> Activity
Please copy, exactly as they appear below, the lines from the one containing "Given: Click bus icon of the 20:30 trip" through the one containing "Image resolution: width=906".

> Data to examine
╔══

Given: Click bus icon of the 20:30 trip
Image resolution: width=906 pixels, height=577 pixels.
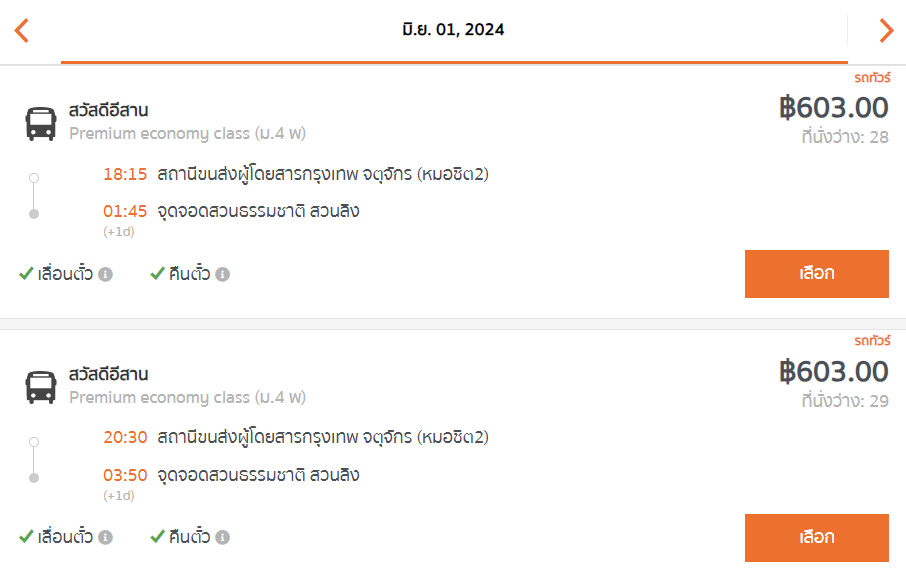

╚══
╔══

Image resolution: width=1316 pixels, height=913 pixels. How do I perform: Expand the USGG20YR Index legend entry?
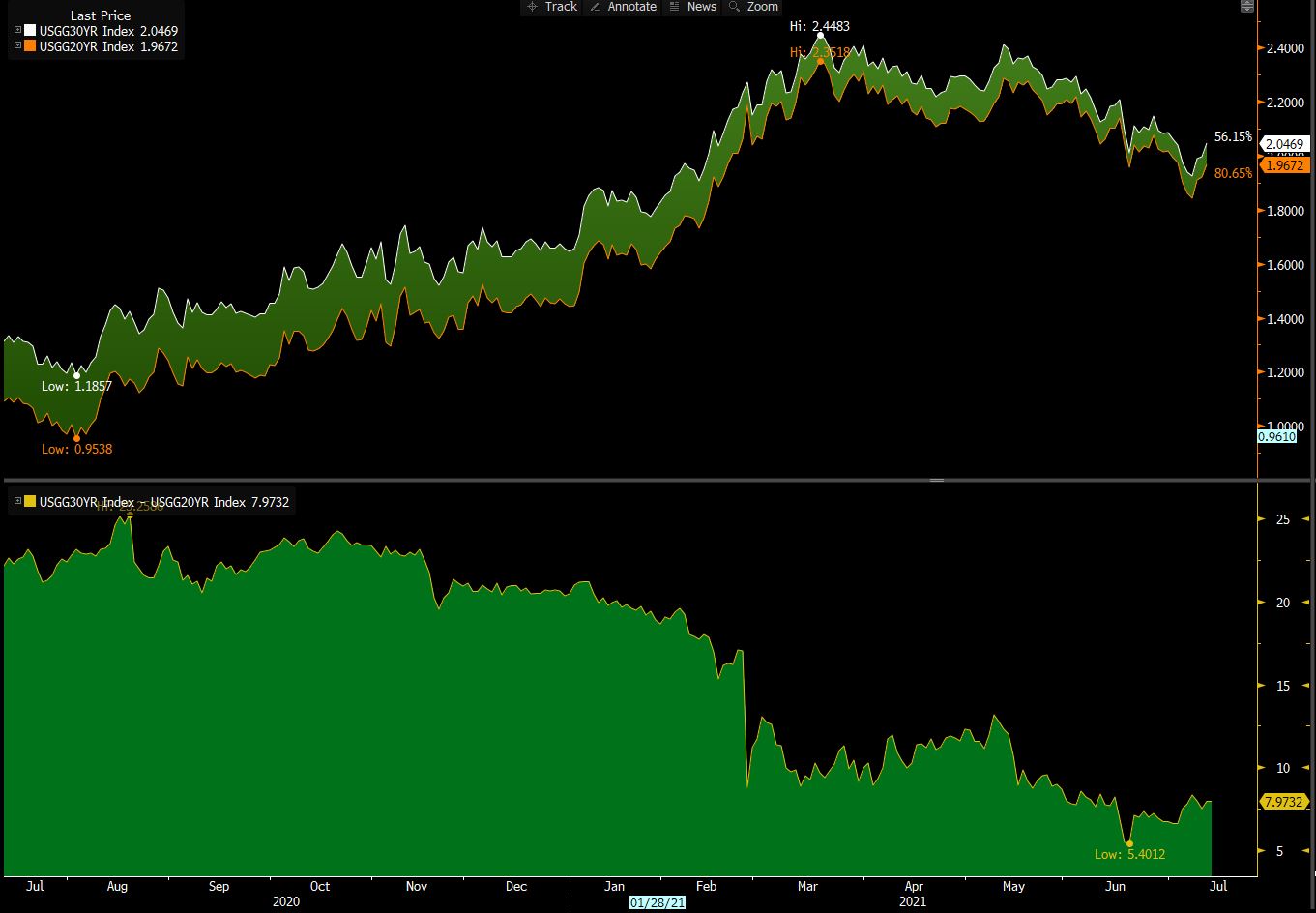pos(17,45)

╚══
╔══

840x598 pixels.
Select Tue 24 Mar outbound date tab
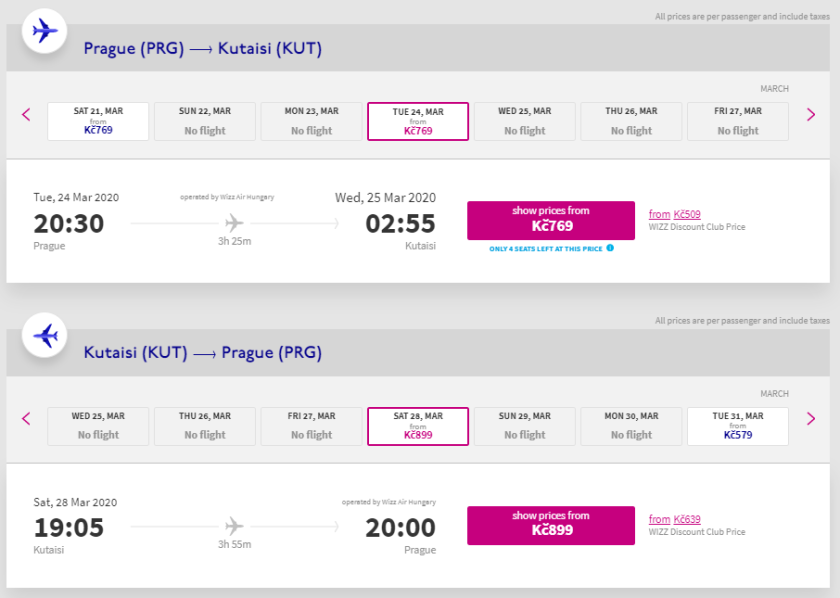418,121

╚══

> Output for this exercise
Given: Click bus icon of the 20:30 trip
Image resolution: width=906 pixels, height=577 pixels.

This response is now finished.